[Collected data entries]
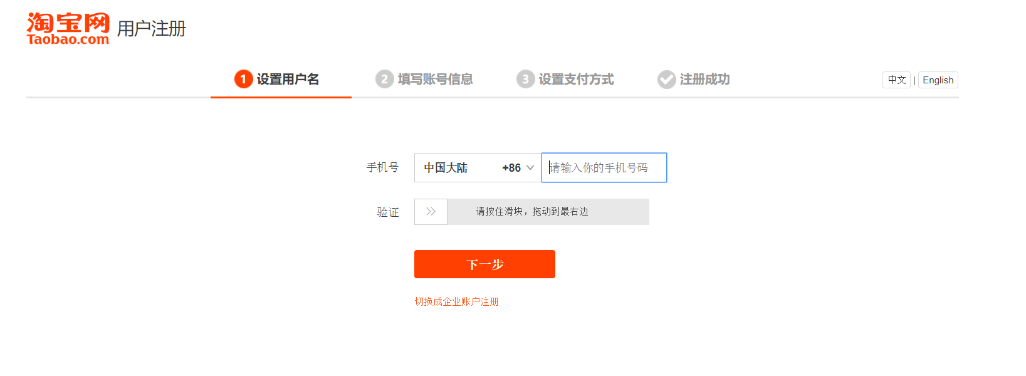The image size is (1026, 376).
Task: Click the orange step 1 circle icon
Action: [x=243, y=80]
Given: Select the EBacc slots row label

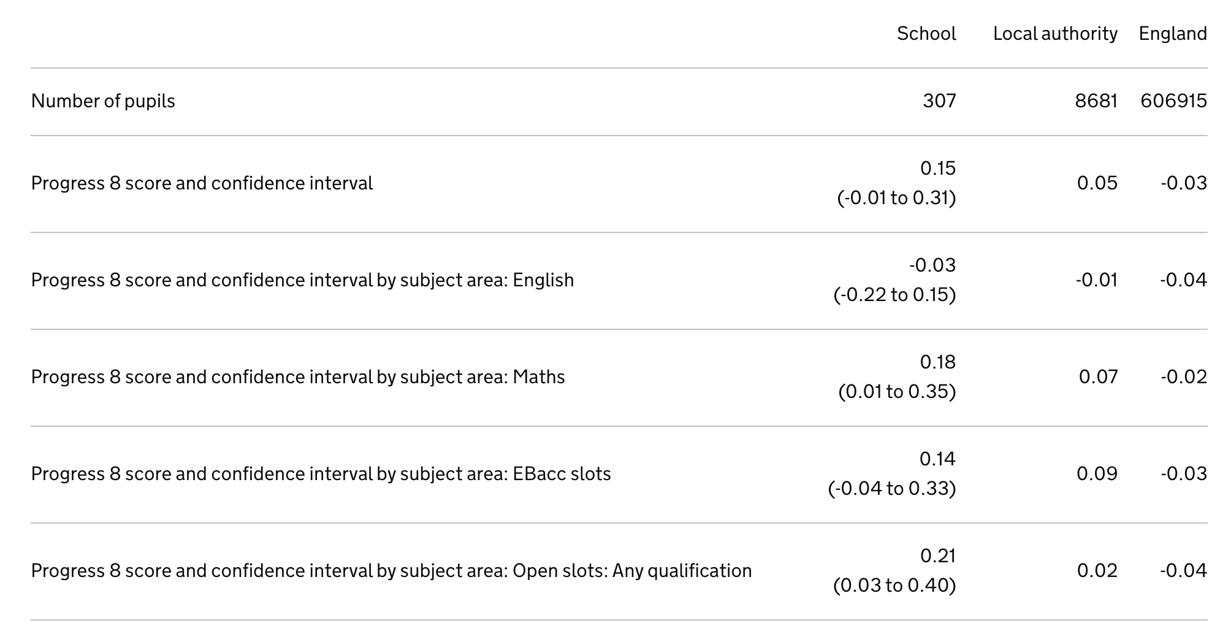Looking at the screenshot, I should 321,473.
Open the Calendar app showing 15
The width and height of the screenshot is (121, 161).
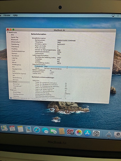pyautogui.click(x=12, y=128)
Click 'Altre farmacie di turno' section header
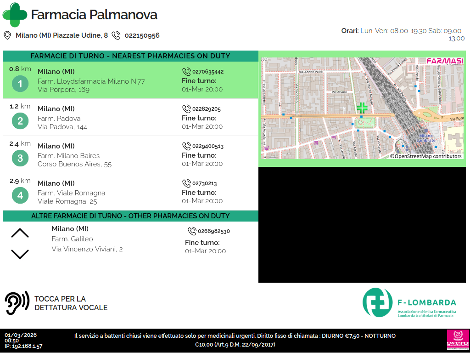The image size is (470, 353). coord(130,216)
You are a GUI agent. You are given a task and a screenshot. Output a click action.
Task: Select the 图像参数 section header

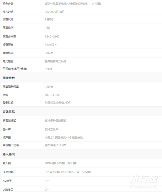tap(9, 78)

▶ [EXERCISE DIRECTIONS]:
Word for word, set down the lines from the line with "Given: Select the EBacc slots row label" through the last line of the entries, and nothing else; the pictures stay out.

▶ [TASK OUTPUT]:
Given: Select the EBacc slots row label

Looking at the screenshot, I should 321,473.
Open the Calendar app showing 15
The width and height of the screenshot is (121, 161).
pyautogui.click(x=12, y=128)
Click 'Altre farmacie di turno' section header
The image size is (470, 353). coord(130,216)
You are a GUI agent. You are given a task and a screenshot. Output a click action.
Task: Select the 图像参数 section header

tap(9, 78)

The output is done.